We attempted the same program in East St. Louis during the summer of 2012, but issues including a lack of funds prevented the completion of the program. We continue to hope for an expansion of JUMP into East St. Louis.

KEYS began as a result of a number of keyboard players who joined the Washington University Orchestrating Diversity Student Group (now the Sounds of St. Louis). KEYS started in 2012.  From the beginning, classes were offered in Tietjens Hall on the Washington University campus thanks to the generous donation of keyboards from Play It Forward.
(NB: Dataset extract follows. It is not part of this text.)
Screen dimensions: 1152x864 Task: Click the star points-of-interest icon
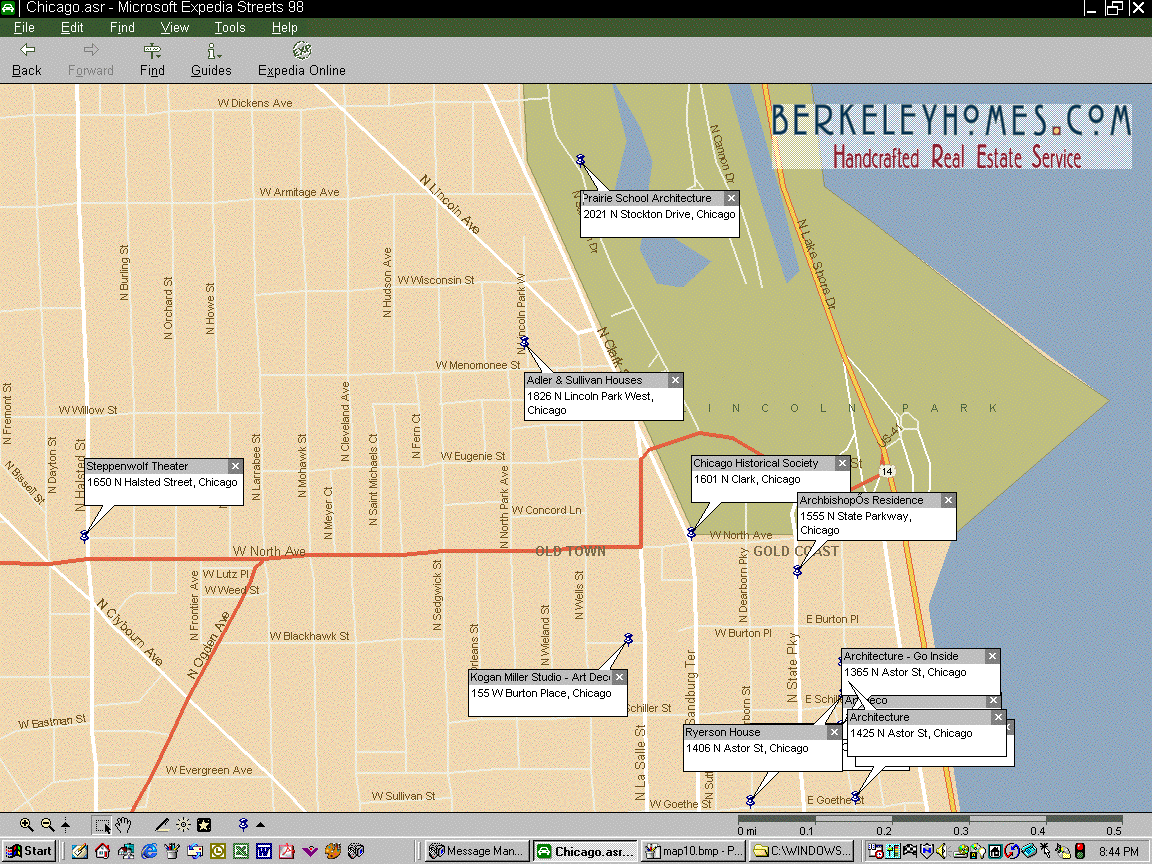point(204,825)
In response to the initial drive to bridge the gap in music education and create a more diverse musical world, Orchestrating Diversity has managed to provide private instruction for every student from professional musicians. The summer intensive for Diversity Orchestra also holds college level instruction in music theory, music history, and musicianship. Throughout the year, youth have the opportunity to perform professional level music in an orchestra setting, and even see the St. Louis Symphony perform the same repertoire that they are working on.
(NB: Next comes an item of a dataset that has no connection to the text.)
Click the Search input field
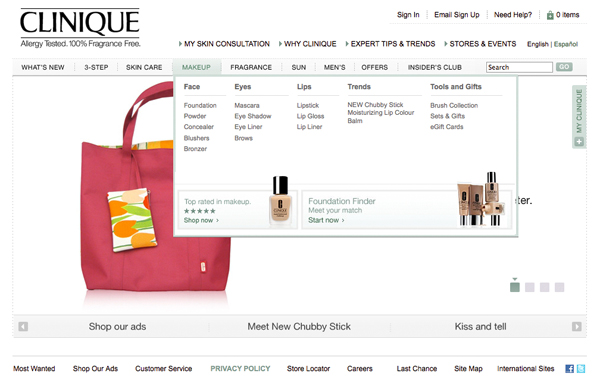 [x=519, y=67]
In the time we have worked with young people in St. Louis we have had successful performances of many of the major works in the orchestral repertoire. Our orchestra has performed Beethoven Symphonies 1, 3, 5, and 7, Schumann’s Symphonies 1 and 2, Schubert Symphonies 6 and 8, Brahms’ 1st, Sibelius 2nd, Saint-Saëns 3rd, and Shostakovich and Tchaikovsky 5th Symphonies.  They have also performed major concerti for cello, piano, oboe, and trumpet, with our students as featured soloists, and overtures by Beethoven, Joplin, Mendelssohn, Mozart, Rossini and von Weber. They have premiered works by Andrew Stock and Mark Sarich. The true success, however, has been in the more than 95% of our graduates who complete a 4-year collegiate program as well as those who have gone on to conservatory training.

Philosophy

Orchestrating Diversity brings professional musicians and college faculty to young inner-city students in an intensified educational programs for beginner and advanced musicians. For 8 weeks during the summer and 40 weeks during the school year, students are taught college-level music theory, history, and musicianship. They participate in an ensemble performing symphonic literature, and are given private lessons on their instruments by many of the finest musicians in the area. The program is free for all students and is offered at the Lemp Neighborhood Arts Center. We seek to even the playing field with the goal of increasing diversity in orchestras and to bring the transformative power of music to replace despair with personal engagement.
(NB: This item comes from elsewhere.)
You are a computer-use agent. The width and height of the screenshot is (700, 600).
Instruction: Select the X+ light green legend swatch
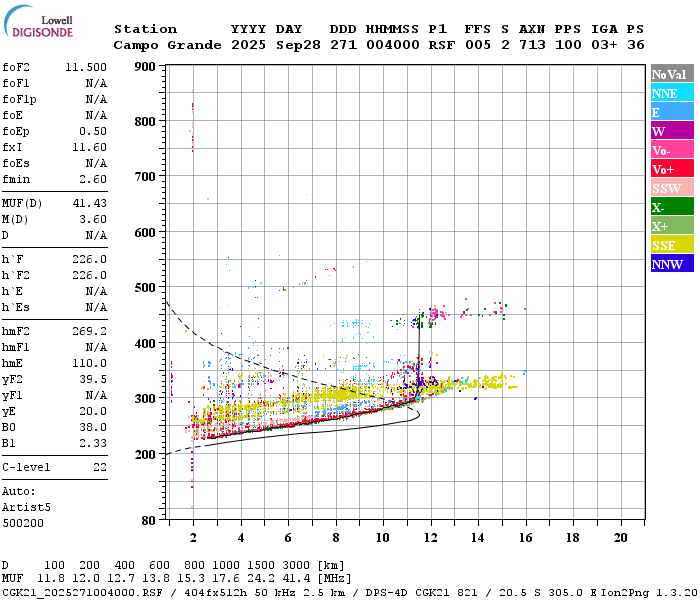click(x=672, y=226)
Orchestrating Diversity is an answer to the incomplete and, at times, uninspired music education in the inner city. Paired with a social environment that often provides a disincentive to educational excellence, schools often establish low expectations of inner-city youth. Remedying the situation requires a recasting of the educational process and proving a social framework of hope, self-empowerment and the expectation of personal excellence. Our participants have consistently graduated from high school programs, successfully entered college programs, and in several instances changed their lives from engaging in maladaptive behaviors to motivated, productive ones. Inner-city young musicians can find themselves as charity cases in programs designed for the affluent. Our goal is to provide high-level music instruction to these students free of the intimidation. As our name suggests we are dedicated to providing ensemble music as a tool to foster diversity. Our students come from city public schools. This has resulted in a demographic in the program that closely maps the cultural diversity of the city.